Fichier électoral, réorganisation territoriale, enrôlement des électeurs, organe unique de gestion des élections, réformes politiques et institutionnelles, instabilité sécuritaire, les assises nationales : ce sont les sujets autour desquels se polarise le débat, et qui constituent également des chantiers de grande importance sur lesquels le gouvernement de transition doit avancer pour tenir des élections à date.
Ce que l’on sait, à l’heure actuelle, est que rien de conséquent n’a été réalisé concernant ces dossiers. Ce qui a achevé de convaincre, même les plus incrédules, de l’intention de plus en plus claire des autorités maliennes de transition d’aller au-delà du délai imparti. Et ce sont pas les arguments qui vont manquer. D’ores et déjà, les manifestations et appels à proroger que nous avons vu déferler ces dernières semaines en ont repris certains – les plus majeurs – à leur compte : lutte contre l’impunité et la corruption, l’instabilité sécuritaire, les reformes. Plus qu’un ballon d’essai, ces appels et manifestations font partie d’une stratégie bien huilée destinée à faire triompher l’idée que le « peuple » réclame une prorogation. Et, last but not least, le premier ministre, Choguel Maïga, a déjà dit devant les diplomates étrangers que les élections n’étaient vraiment pas la priorité.

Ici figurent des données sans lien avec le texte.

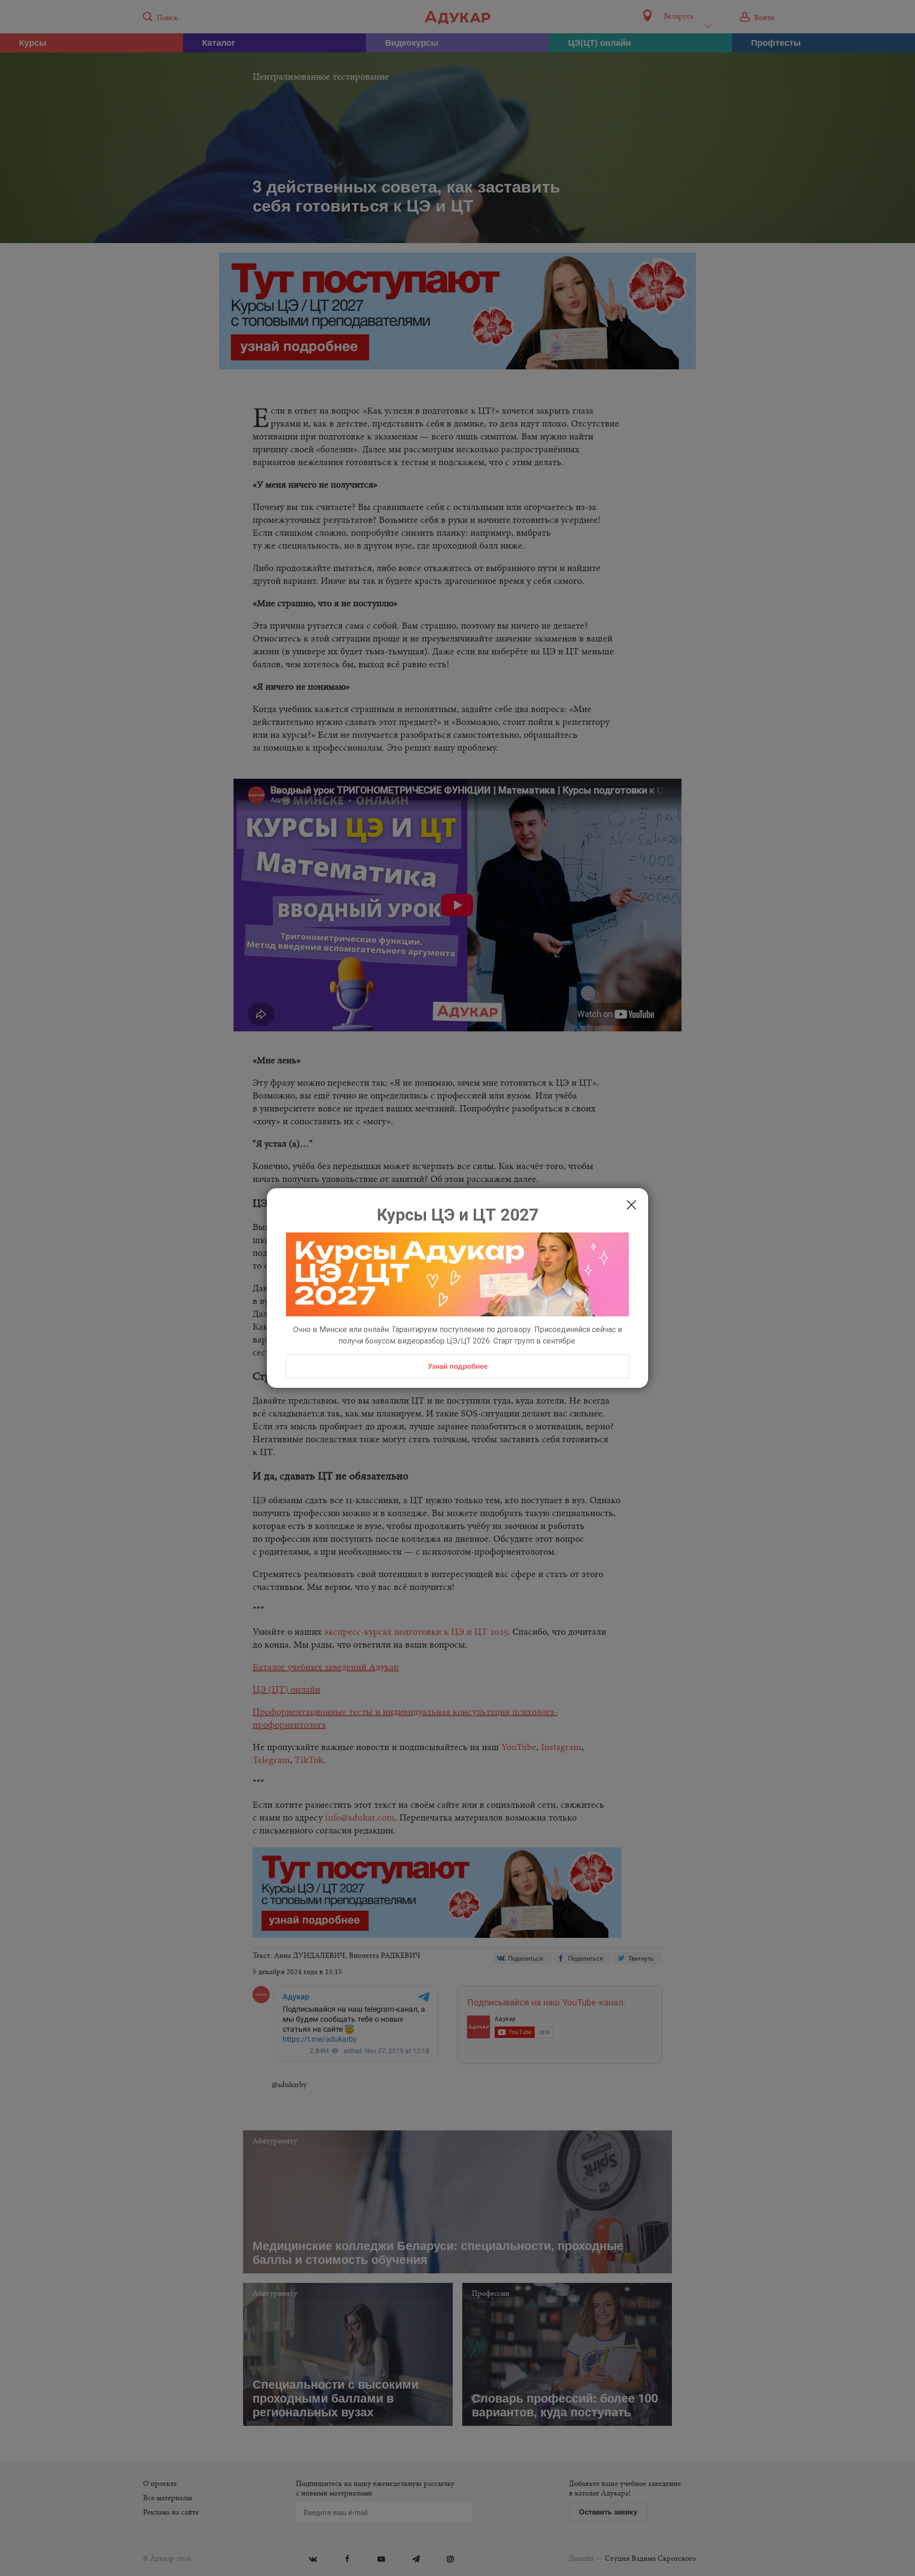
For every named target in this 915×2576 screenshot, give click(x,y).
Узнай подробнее (458, 1366)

Les partis politiques, notamment ceux réunis au sein de la plateforme pour une transition réussie, l’ont déjà compris : d’où la sonnette d’alarme tirée plusieurs fois pour exprimer leur inquiétude quant à toute tentative de prorogation. Réveil tardif ? On serait tenté de répondre par l’affirmative, tant il est évident qu’ils seront peu audibles dans un contexte sociopolitique où une vague populiste tend à leur imputer la responsabilité de tous les malheurs du pays. Et les militaires sont mis sur un piédestal, adoubés, salués comme les seuls capables de remettre le Mali sur les rails d’une sortie de crise en imposant « la loi et l’ordre », pour reprendre un slogan pompeux qui a fait long feu ailleurs. Car, on le dira jamais assez, l’une des manifestations de l’impasse dans laquelle se trouve le Mali est aussi de croire que « le vrai pouvoir se trouve dans l’institution militaire ».
Il ne fait donc pas de doute qu’un dialogue de sourd s’installe entre Choguel Maïga, qui tient aux Assises nationales dites de la refondation, mais que plusieurs partis, et non des moindres, comptent boycotter car n’en voyant pas la pertinence et estimant que les élections doivent être la priorité du gouvernement de transition. Et des voix, au sujet de l’éventualité d’une prorogation, indiquent que cela pourrait être bien possible en mettant en place un gouvernement d’union nationale, comme ce pays en a déjà connu. Dirigé par Choguel Maïga ? Rien n’est moins sûr.